§ **HOW TO COMPLETE THIS TASK**:
Some lines in the entries contain the word "Uncheck". Copy all of them.
== RECORDS
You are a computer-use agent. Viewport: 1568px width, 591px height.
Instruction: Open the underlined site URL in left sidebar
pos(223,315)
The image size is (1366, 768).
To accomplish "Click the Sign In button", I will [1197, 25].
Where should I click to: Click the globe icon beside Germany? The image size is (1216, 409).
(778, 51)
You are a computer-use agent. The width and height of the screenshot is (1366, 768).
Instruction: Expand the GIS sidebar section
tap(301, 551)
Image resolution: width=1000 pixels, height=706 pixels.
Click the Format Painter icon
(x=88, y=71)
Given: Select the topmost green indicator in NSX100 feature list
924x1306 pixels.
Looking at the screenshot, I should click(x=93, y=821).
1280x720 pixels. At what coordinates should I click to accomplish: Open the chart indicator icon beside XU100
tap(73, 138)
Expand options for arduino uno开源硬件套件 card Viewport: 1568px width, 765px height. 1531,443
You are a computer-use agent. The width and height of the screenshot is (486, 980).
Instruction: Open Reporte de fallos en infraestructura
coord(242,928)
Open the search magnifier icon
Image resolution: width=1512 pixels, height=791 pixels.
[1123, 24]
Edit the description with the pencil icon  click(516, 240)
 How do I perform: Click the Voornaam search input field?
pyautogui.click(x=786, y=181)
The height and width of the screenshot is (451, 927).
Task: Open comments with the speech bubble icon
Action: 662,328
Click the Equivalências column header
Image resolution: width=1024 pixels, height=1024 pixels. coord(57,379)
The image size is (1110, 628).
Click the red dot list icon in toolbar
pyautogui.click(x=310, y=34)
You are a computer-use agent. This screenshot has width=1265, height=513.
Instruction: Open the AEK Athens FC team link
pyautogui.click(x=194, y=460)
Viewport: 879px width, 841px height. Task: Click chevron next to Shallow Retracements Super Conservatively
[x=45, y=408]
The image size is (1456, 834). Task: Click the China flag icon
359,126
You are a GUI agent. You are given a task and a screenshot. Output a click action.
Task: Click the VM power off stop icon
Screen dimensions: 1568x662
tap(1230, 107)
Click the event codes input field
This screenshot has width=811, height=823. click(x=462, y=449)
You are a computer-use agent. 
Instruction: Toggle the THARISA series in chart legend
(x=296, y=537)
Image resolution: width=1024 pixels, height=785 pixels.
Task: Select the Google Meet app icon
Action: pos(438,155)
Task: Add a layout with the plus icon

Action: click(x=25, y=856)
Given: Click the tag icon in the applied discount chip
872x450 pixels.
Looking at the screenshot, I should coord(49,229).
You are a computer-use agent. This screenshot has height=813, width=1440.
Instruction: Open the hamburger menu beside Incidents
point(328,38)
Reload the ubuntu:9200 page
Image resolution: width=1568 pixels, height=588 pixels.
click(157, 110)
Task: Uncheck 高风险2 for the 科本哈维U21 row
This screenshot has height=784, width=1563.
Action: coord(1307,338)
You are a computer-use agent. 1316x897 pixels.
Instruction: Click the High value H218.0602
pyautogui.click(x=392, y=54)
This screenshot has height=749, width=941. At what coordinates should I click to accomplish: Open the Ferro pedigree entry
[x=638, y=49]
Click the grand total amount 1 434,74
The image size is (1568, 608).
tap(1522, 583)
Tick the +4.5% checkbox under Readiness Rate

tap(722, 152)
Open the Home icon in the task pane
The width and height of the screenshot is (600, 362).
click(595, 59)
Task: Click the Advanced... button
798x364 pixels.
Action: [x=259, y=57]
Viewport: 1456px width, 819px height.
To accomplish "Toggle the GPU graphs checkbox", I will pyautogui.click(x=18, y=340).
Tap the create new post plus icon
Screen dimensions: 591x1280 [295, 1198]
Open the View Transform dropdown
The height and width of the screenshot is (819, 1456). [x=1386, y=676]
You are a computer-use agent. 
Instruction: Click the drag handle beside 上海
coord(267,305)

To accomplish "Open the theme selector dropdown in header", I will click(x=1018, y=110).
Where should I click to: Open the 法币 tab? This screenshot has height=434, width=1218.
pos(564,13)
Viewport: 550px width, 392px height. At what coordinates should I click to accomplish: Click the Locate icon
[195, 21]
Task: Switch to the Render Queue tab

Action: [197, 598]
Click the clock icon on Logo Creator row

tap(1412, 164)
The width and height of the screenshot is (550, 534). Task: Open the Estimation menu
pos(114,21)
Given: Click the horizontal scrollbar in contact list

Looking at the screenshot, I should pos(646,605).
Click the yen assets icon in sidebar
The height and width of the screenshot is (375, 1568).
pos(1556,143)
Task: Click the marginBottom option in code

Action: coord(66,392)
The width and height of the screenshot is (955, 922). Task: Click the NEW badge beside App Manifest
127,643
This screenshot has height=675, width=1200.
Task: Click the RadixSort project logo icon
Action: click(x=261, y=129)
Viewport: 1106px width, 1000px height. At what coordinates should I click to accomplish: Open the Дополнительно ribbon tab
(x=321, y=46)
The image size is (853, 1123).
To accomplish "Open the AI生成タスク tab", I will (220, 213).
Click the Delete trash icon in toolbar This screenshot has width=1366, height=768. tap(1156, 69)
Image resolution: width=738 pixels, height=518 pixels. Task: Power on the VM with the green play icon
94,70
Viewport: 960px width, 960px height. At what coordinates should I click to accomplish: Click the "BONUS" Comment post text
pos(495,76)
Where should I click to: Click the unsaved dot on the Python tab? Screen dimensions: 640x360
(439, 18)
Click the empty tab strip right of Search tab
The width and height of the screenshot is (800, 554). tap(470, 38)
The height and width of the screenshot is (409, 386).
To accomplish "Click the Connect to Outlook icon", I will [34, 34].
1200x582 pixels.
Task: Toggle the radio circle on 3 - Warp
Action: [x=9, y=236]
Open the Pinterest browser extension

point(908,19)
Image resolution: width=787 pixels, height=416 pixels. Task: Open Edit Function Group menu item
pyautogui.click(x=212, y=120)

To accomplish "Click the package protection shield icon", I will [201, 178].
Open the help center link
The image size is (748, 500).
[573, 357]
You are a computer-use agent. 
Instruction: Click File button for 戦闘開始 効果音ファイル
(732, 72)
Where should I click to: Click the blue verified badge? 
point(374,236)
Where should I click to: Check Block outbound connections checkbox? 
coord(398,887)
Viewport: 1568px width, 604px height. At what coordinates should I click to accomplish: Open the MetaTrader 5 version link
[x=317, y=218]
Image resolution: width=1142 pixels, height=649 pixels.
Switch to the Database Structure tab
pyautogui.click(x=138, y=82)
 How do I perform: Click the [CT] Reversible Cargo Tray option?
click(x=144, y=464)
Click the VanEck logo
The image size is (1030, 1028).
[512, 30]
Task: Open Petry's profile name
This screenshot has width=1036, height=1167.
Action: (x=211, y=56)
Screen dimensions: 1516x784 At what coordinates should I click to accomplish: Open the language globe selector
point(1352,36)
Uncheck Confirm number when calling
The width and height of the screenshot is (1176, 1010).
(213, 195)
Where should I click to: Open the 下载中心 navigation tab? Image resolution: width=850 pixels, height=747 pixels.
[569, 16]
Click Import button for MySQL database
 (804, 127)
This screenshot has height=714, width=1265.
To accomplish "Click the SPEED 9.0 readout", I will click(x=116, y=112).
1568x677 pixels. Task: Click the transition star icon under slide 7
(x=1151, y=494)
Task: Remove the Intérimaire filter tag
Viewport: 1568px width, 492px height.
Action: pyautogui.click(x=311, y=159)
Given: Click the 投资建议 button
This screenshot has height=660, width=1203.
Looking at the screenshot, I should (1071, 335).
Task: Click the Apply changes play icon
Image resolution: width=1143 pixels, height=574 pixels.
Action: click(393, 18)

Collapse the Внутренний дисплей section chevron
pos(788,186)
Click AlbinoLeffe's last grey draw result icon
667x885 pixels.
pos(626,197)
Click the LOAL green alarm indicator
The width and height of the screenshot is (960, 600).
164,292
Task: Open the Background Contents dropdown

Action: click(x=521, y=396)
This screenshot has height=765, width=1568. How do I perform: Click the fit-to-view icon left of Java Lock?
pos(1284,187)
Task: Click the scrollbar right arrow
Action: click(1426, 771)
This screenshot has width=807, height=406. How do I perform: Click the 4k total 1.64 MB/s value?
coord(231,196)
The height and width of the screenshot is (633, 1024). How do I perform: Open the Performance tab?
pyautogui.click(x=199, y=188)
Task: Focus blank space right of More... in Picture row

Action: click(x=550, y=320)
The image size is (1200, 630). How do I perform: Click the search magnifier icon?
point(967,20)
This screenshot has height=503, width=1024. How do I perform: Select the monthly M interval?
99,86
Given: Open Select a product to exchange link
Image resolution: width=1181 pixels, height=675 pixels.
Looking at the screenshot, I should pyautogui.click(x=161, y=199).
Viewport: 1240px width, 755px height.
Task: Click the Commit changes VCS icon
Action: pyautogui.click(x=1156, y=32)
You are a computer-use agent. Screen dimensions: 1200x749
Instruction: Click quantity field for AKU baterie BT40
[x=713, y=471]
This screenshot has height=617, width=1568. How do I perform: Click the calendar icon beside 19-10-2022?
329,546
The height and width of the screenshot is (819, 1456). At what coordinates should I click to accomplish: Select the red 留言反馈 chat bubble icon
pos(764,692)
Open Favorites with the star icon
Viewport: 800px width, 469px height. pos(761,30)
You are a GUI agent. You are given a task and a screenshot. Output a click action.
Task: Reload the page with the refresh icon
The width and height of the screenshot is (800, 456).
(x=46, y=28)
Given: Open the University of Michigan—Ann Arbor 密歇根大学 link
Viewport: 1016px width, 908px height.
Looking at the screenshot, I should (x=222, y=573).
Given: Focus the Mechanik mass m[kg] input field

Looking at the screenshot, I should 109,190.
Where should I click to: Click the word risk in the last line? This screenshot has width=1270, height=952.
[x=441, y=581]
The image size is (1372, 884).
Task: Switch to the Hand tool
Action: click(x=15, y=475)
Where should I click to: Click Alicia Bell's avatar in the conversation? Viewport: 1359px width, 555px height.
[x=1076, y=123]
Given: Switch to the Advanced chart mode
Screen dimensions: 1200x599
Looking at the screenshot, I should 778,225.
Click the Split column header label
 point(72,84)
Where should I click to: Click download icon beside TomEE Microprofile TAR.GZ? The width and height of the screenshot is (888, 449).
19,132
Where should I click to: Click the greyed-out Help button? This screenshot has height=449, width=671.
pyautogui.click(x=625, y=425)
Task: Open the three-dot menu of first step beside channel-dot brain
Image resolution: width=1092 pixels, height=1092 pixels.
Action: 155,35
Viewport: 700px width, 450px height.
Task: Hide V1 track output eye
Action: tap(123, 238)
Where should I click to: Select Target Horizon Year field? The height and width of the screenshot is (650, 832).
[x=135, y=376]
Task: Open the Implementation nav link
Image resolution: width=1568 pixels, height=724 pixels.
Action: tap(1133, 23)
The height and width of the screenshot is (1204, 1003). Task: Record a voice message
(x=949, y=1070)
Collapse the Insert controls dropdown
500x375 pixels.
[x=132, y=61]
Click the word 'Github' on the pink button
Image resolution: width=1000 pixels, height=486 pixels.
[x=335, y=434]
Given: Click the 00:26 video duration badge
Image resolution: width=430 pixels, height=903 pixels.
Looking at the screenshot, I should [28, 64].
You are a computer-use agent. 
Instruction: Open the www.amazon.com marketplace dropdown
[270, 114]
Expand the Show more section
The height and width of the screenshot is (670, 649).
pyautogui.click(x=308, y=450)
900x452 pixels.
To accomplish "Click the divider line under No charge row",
====
§ **SOLUTION**:
Task: Uncheck 高风险2 for the 科本哈维U21 row
Uncheck Confirm number when calling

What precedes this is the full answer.